The Office for National Statistics data between June 2016 and March 2020 showed per person crime had increased by 31% in England and by a lower margin of 18% in London since 2016. These statistics only count crime recorded by police, and it's estimated by that overall crime continues to decrease.

The increase in crime recorded in London is not uniform across different types of offence. For example, while homicides increased over the period by 23% in London compared to 8% across England, violence against the person in general increased by 2% in London compared to 7% across England. Over the same period, sexual offences recorded by police in London fell by 2% while in England they remained flat. But robbery increased by 16% in London compared to 6% across England. Otherwise the increase in London over 2019/20 was largely driven by an increase in theft offences, including burglary. Theft is stealing from a person without the use or threat of force, robbery is stealing by using force or the threat of force on someone, and burglary is entering a property illegally in order to steal.

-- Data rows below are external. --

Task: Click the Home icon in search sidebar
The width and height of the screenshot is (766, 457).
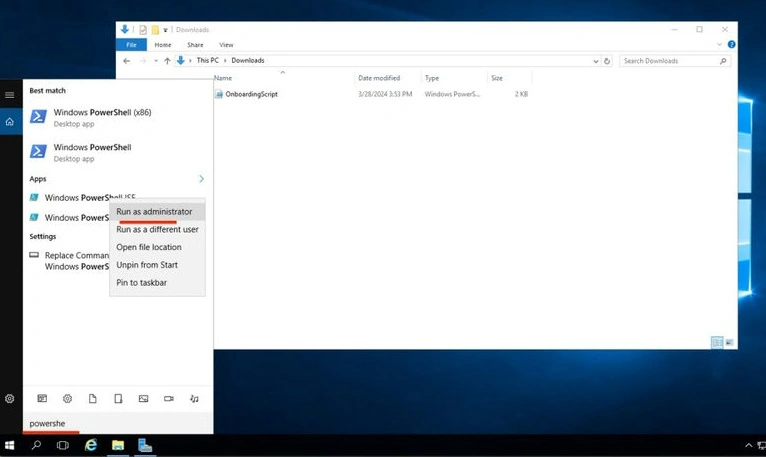Action: 10,122
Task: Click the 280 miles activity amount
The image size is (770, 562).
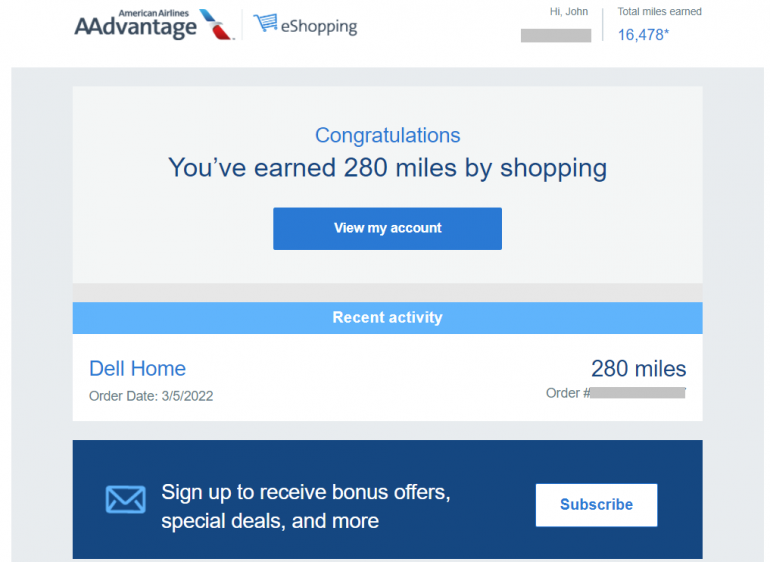Action: pyautogui.click(x=638, y=368)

Theft offences account for 50% of the Metropolitan Police's recorded crimes and increased by 4% last year. Across England they fell 5%.

Over the longer period the trend is similar. Since 2016, the number of police recorded theft offences (without force or threat) per person has increased by 23% in London, compared to a rise of 7% in England more widely, accounting for much of the recorded increase in crime in the capital.

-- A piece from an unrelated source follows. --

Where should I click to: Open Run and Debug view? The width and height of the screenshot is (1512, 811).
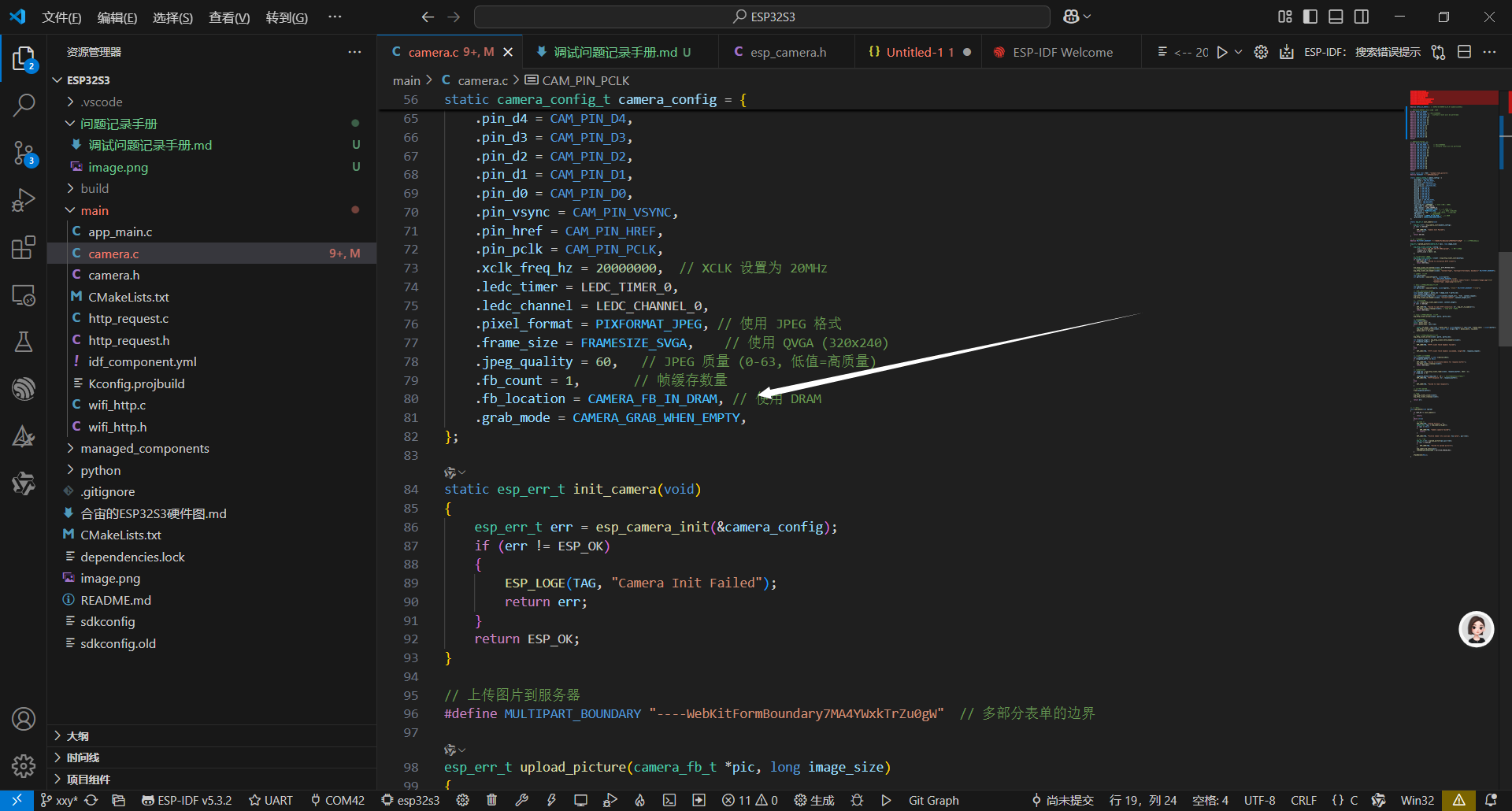(24, 200)
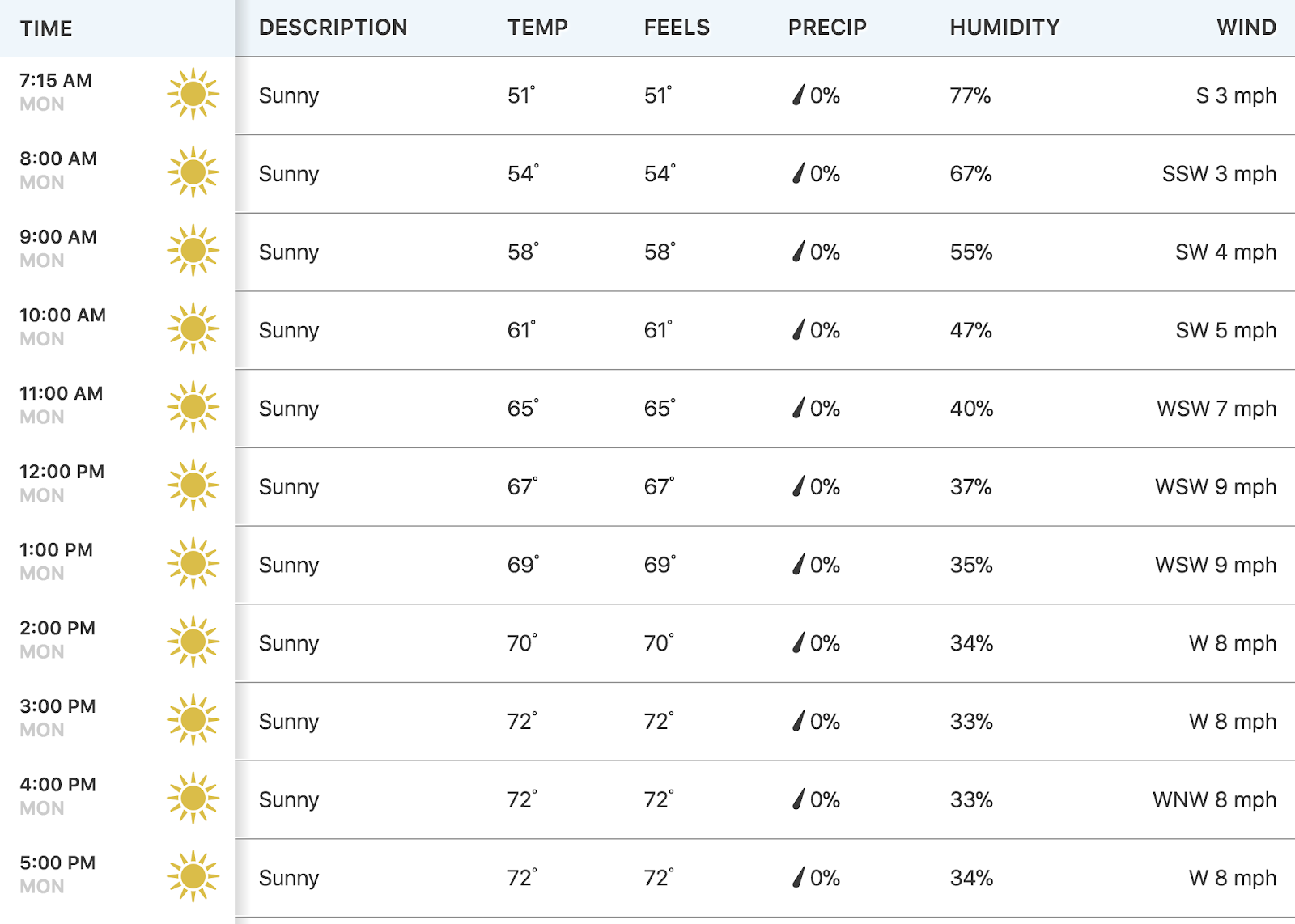
Task: Click the sun icon for 12:00 PM
Action: click(x=193, y=485)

His Majesty’s Inspectorate of Constabulary and Fire & Rescue Services (HMICFRS) independently assess the effectiveness and efficiency of police forces. In 2018 they reported the Met recorded just 89.5% of reported crime. Increases in recorded crime since are likely to be partly credited to improvements in the recording of reported crime across London, rather than simply an increase in crime experienced by residents and visitors.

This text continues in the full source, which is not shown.